¿Puede una sociedad estar mentalmente sana cuando su estructura económica y social está rota? México enfrenta una paradoja brutal: mientras crece la riqueza de una minoría, la mayoría lucha por sobrevivir en un entorno que erosiona la estabilidad emocional. Los desequilibrios sociales y la inequidad económica no son solo datos en una gráfica: son condiciones que impactan directamente en la mente, el cuerpo y el tejido emocional de millones de personas.

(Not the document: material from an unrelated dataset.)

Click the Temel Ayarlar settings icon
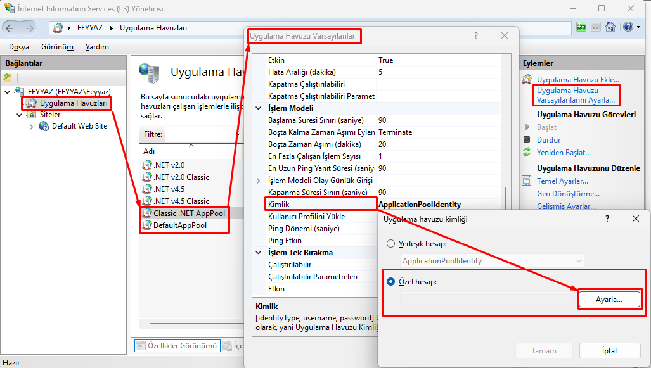651x368 pixels. point(526,181)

Históricamente, la salud mental ha sido tratada como un tema individual, desvinculado de los contextos sociales y económicos. Pero como advirtió el psiquiatra Frantz Fanon, “la enfermedad mental es también un síntoma de una sociedad enferma”. Estudios recientes del Instituto Nacional de Psiquiatría Ramón de la Fuente señalan un aumento sostenido en los trastornos de ansiedad y depresión en poblaciones con menores ingresos, mayor precariedad laboral y escaso acceso a servicios públicos. El malestar emocional no es un fallo personal: es una respuesta lógica a la injusticia estructural.
La inequidad económica fragmenta las relaciones sociales, crea desconfianza comunitaria y limita las oportunidades de desarrollo humano. La brecha entre los que tienen y los que no, más que una diferencia de recursos, es una barrera psicológica: genera sentimientos de inutilidad, vergüenza, desesperanza. “La pobreza no es solo la falta de dinero, sino la imposibilidad de proyectarse en el futuro”, afirma el sociólogo Zygmunt Bauman. Esa imposibilidad se traduce, en muchos casos, en síntomas clínicos.

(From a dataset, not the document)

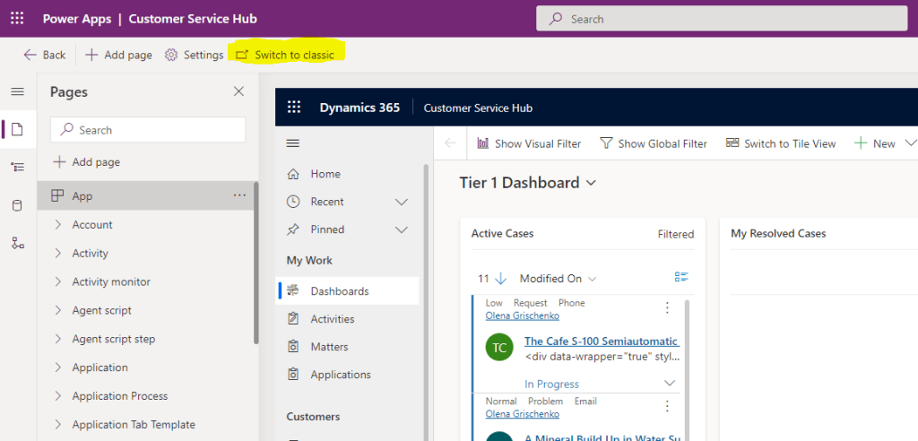Open App item more options ellipsis
The width and height of the screenshot is (918, 441).
239,195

Además, los desequilibrios sociales imponen un doble estándar emocional: se espera que las personas “resilien” ante la adversidad sin recursos reales para hacerlo. La narrativa del “échale ganas” funciona como una trampa moral, culpabilizando al individuo por un entorno que no controla. Esta cultura de autoexigencia sin soporte colectivo agudiza el estrés crónico, el agotamiento y el suicidio, especialmente en jóvenes y mujeres en contextos vulnerables.
Urge un cambio de paradigma. No basta con promover la salud mental desde campañas de autocuidado o mindfulness desconectadas de la realidad social. La salud emocional requiere políticas públicas que garanticen equidad, acceso a servicios de salud mental de calidad, y condiciones mínimas de vida digna: vivienda, educación, empleo, seguridad. Invertir en justicia social es invertir en salud mental.

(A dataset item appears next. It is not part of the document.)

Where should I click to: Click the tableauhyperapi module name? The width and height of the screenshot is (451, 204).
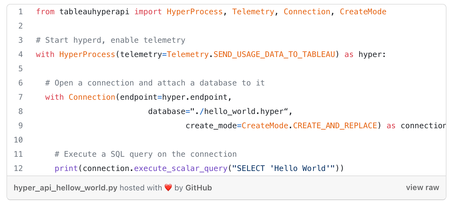click(x=94, y=12)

Algunos países han comenzado a integrar este enfoque. En Nueva Zelanda, por ejemplo, el presupuesto nacional incluye indicadores de bienestar emocional colectivo. ¿Y si México hiciera lo mismo? ¿Y si medir nuestro desarrollo no solo fuera cuestión de PIB, sino de cuánta esperanza, tranquilidad y propósito sienten sus ciudadanos? La salud mental no puede ser una promesa individual en un entorno que enferma a la mayoría.
Necesitamos repensar el vínculo entre estructura social y bienestar psíquico. El reto no es pequeño, pero como escribió el psicólogo Ignacio Martín-Baró: “la salud mental no debe ser el privilegio de los adaptados, sino el derecho de los transformadores”. Si queremos una sociedad más sana, primero debemos sanarla de sus inequidades.